You start with feeding Athenians, and next thing you know, you're directing Euripides
Glorious Exploits | By Ferdia Lennon

This review is 345 words. Alas, I had a lot to say.
I was eight or nine when my friend Julia convinced me that a plant called pickleweed grew in her yard. She had tasted it. It tasted “just like pickles.” So we set out, sampling everything from skunk cabbage to Kentucky bluegrass to find the elusive pickle-flavored plant. We never did. But don’t you miss those days? When you could easily spend an afternoon chasing something wild and creative just because it feels necessary?
Ferdia Lennon’s novel Glorious Exploits captures that same spirit of, “I need to feel something that’s missing, let’s create it.”
The plot sounds like a rainy-day make-believe game cooked up by a kid: two Syracusian potters, Gelon and Lampo, in 412 BC, decide to put on two plays by Euripides in the quarry where the city is keeping Athenian prisoners, starring the very same Athenian prisoners. It’s original and uninhibited in its creativity.
I loved every word.
It’s easy to love every word because the novel is narrated, until the final few pages, by Lampo, who sounds a lot like everyone's drunk uncle at Thanksgiving. Opinionated. Bit buffoonish. Every sentence he utters drips with unearned confidence. But when it’s not your uncle, the stories are a laugh.
In Lampo’s world, the Peloponnesian War has just left its mark in Sicily. Anti-Athenian sentiment still dominates in the city of Syracuse. It is a war-novel, of sorts. I can already hear my mom saying, “I don’t like violence.” (I ask, who among us does?) So, a note for you, Mom: There’s some bashing of skulls. A bit of swearing. And the poor “Athenian pricks” are being starved to death in a limestone pit. If you pick this up, don’t say I didn’t warn you.

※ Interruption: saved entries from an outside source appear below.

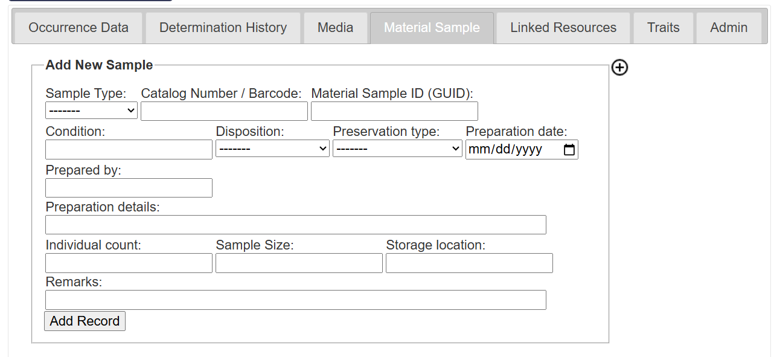The image size is (774, 357).
Task: Click the Catalog Number / Barcode field
Action: click(223, 111)
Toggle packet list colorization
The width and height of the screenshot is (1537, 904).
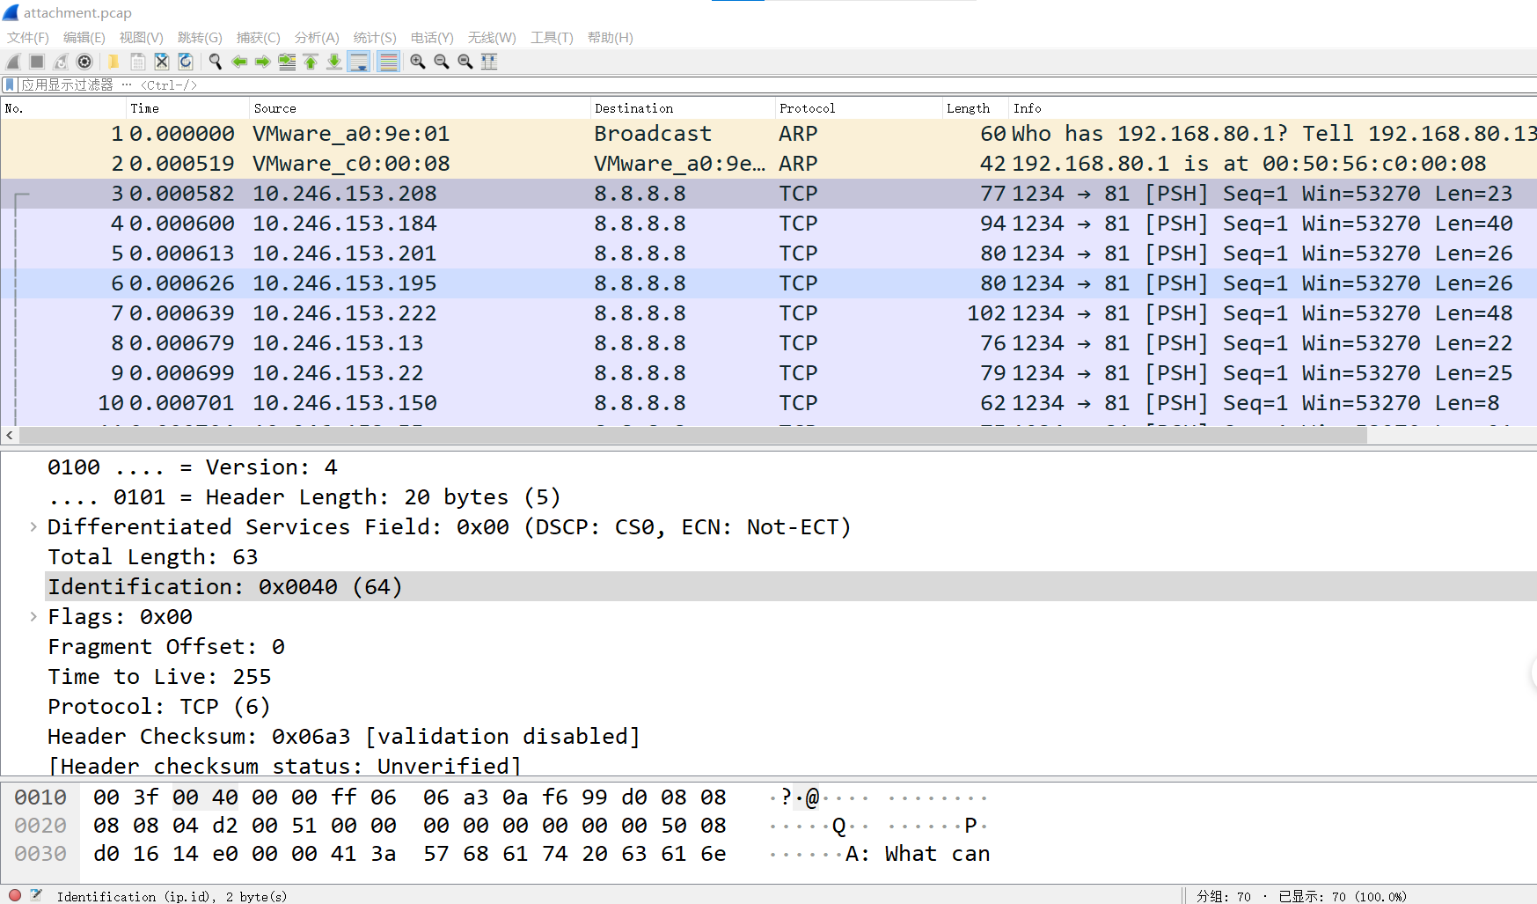388,62
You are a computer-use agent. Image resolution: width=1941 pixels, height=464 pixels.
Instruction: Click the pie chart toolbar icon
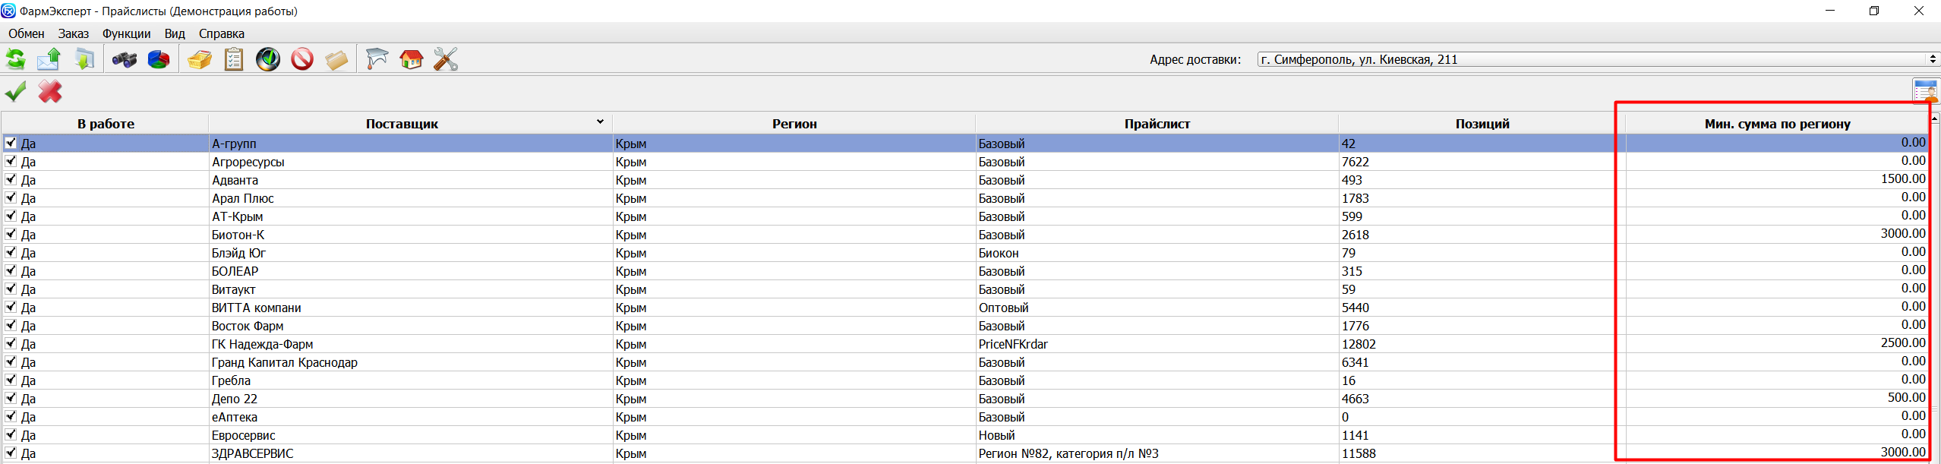158,59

In a final twist, the novel becomes a poignant love letter to storytelling. That might sound like saccharine book-lover speak, but it’s a novel about ancient theater, so let me have it. What saves it from being too sweet is its honesty about the limits of art. Stories can’t fix everything, and certainly don’t move us all in the same way.

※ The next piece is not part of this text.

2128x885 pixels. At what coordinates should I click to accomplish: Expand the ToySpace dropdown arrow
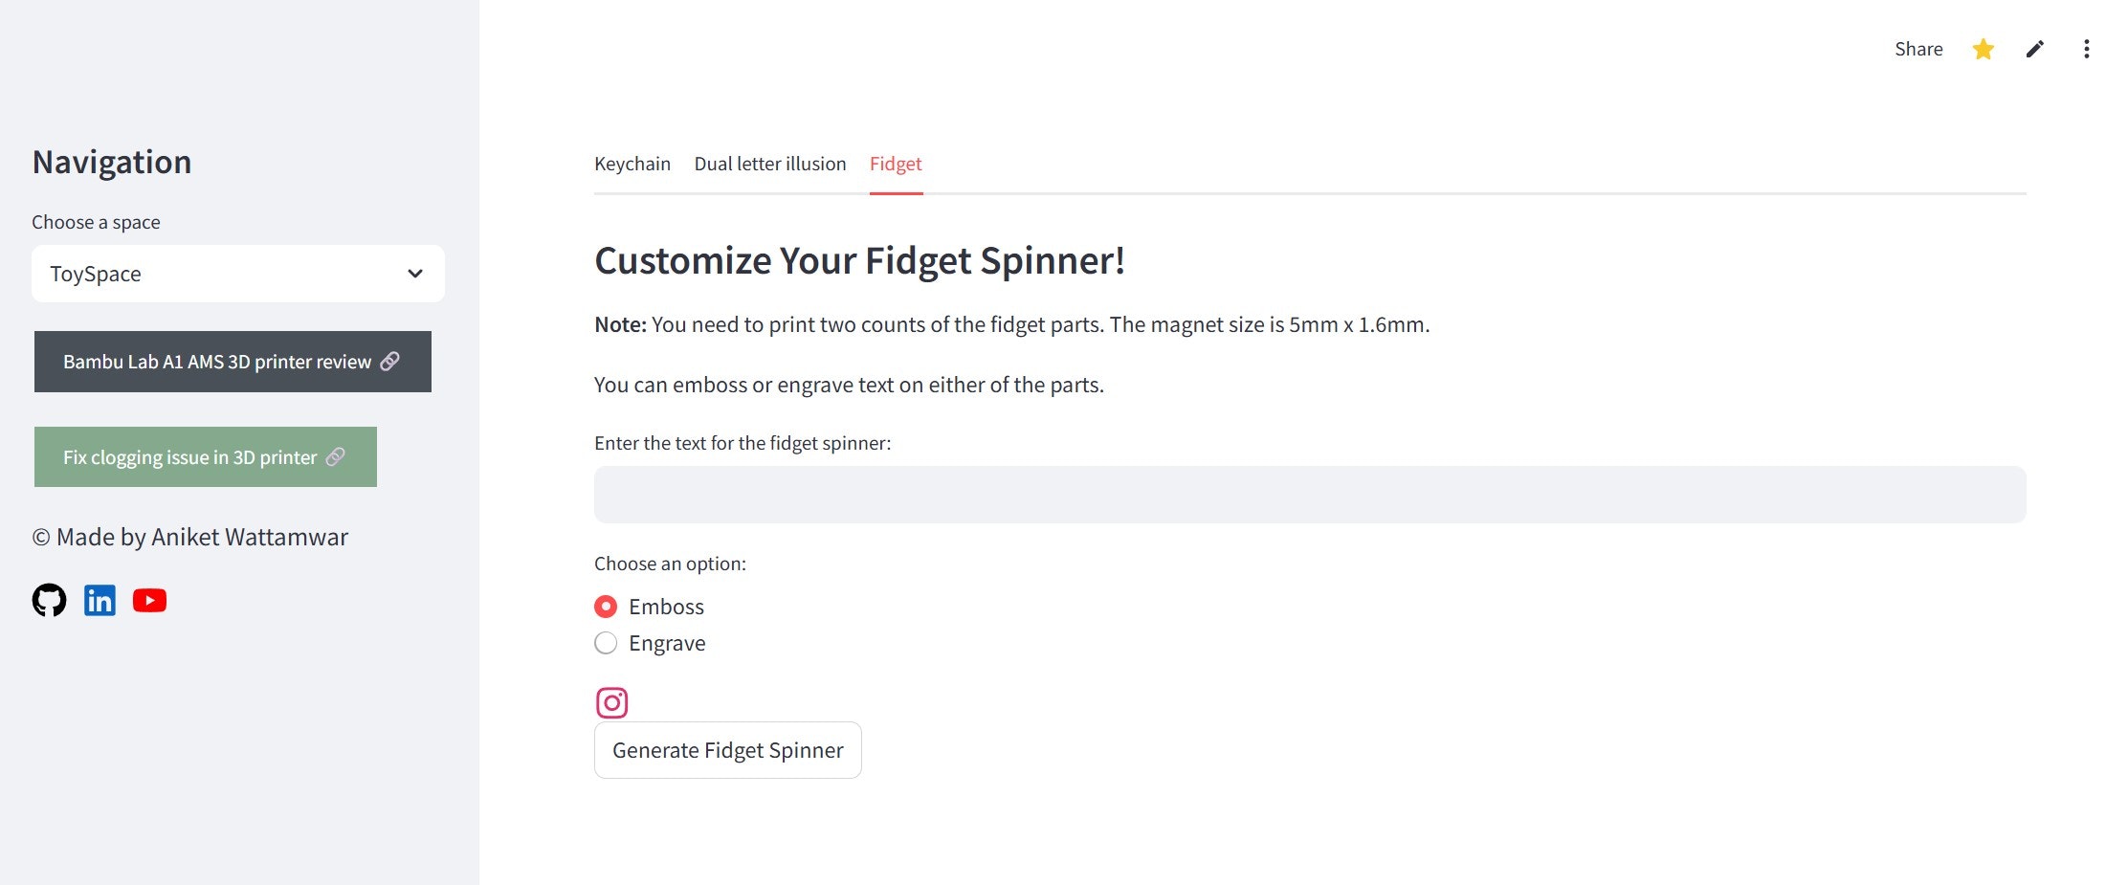tap(415, 274)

Final Thoughts: Best quest novel I’ve read in years. Audacious. Ferdia Lennon, please write more books!
Who should read Glorious Exploits? “Modern ancient people” readers. (Think Circe or Song of Achilles). Hellenic studies folks. Myths & legends lovers. Dads and brothers who claim to “hate fiction”. Those not afraid to laugh at a prisoner of war joke. And probably your drunk uncle.